Search for fast radio transients using Arecibo drift-scan observations at 1.4 GHz.

We conducted a drift-scan observation campaign using the 305-m Arecibo telescope in January and March 2020 when the observatory was temporarily closed during the intense earthquakes and the initial outbreak of the COVID-19 pandemic, respectively. The primary objective of the survey was to search for fast radio transients, including Fast Radio Bursts (FRBs) and Rotating Radio Transients (RRATs). We used the 7-beam ALFA receiver to observe different sections of the sky within the declination region $\sim$(10$-$20) deg on 23 nights and collected 160 hours of data in total. We searched our data for single-pulse transients, covering up to a maximum dispersion measure of 11 000 pc cm$^{-3}$ at which the dispersion delay across the entire bandwidth is equal to the 13 s transit length of our observations.
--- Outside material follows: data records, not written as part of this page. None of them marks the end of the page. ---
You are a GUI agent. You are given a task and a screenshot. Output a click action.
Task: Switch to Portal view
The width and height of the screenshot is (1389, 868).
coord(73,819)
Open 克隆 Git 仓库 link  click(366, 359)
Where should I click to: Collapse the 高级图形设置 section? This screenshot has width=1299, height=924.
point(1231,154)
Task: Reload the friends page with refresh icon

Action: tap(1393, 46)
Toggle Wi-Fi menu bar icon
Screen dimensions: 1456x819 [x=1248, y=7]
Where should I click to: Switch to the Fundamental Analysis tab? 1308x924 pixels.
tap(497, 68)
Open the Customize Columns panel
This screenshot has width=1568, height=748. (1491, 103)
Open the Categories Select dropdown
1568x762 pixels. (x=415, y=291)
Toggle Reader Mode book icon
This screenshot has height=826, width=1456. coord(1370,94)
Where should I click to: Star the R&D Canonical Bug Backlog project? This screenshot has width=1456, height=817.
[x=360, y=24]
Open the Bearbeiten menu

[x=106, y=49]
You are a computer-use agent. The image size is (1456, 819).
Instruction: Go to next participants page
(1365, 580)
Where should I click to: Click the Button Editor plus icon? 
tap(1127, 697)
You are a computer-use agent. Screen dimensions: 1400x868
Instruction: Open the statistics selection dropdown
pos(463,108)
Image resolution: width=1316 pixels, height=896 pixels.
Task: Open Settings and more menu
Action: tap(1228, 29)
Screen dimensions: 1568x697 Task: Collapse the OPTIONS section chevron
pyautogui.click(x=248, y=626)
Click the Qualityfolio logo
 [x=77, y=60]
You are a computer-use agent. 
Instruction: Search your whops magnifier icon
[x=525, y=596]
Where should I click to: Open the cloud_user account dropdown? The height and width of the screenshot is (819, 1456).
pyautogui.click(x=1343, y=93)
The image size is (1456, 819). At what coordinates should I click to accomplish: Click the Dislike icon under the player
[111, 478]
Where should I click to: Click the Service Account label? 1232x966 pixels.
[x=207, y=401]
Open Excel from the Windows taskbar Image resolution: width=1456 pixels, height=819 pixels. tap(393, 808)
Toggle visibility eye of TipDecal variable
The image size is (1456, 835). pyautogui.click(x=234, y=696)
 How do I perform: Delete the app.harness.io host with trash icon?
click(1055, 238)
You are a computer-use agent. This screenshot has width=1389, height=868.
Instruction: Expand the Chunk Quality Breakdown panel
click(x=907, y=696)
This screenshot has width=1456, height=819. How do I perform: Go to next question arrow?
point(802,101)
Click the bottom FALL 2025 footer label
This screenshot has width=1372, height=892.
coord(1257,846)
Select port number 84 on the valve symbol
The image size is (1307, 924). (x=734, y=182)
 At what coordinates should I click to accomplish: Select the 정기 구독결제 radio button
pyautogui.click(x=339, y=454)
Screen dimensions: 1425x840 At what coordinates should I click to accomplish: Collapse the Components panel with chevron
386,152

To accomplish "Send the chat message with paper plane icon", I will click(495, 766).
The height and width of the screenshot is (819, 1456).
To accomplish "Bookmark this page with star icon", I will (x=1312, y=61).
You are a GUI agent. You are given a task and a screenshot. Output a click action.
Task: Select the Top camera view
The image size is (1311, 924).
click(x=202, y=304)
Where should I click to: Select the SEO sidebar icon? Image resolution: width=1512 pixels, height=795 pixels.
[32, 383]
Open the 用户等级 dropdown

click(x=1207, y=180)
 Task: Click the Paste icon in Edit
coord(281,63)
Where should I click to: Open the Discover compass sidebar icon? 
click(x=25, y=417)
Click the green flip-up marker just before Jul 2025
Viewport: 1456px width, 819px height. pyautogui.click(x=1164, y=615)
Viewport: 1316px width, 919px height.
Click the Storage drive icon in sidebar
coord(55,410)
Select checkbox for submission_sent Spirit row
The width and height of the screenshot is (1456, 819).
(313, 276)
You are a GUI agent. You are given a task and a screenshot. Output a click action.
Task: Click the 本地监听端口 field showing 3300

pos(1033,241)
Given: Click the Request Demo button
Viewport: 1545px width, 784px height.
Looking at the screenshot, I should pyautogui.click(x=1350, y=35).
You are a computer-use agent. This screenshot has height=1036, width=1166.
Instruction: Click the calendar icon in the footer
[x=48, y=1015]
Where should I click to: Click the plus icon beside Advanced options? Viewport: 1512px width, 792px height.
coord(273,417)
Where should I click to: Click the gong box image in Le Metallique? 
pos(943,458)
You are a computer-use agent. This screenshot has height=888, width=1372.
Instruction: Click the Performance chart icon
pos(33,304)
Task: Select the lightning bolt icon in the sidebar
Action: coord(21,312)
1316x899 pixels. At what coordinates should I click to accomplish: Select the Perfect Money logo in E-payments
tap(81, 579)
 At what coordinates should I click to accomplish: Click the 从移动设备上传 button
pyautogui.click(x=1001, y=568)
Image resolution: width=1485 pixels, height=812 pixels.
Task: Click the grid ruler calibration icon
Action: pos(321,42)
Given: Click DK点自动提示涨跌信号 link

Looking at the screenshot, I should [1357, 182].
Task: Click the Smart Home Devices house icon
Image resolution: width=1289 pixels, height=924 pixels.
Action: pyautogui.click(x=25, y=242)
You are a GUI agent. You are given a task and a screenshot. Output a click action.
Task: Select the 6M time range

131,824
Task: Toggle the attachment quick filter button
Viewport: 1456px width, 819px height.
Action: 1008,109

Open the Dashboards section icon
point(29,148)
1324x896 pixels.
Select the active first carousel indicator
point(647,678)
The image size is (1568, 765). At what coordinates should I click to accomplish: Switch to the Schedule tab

The analysis produced more than 18 million candidates. Machine learning techniques sorted the radio frequency interference and possibly astrophysical candidates, allowing us to visually inspect and confirm the candidate transients. We found no evidence for new astrophysical transients in our data. We also searched for emission from repeated transient signals, but found no evidence for such sources. We detected single pulses from two known pulsars in our observations and their measured flux densities are consistent with the expected values. Based on our observations and sensitivity, we estimated the upper limit for the FRB rate to be $<$2.8$\times10^5$ sky$^{-1}$ day$^{-1}$ above a fluence of 0.16 Jy ms at 1.4 GHz, which is consistent with the rates from other telescopes and surveys.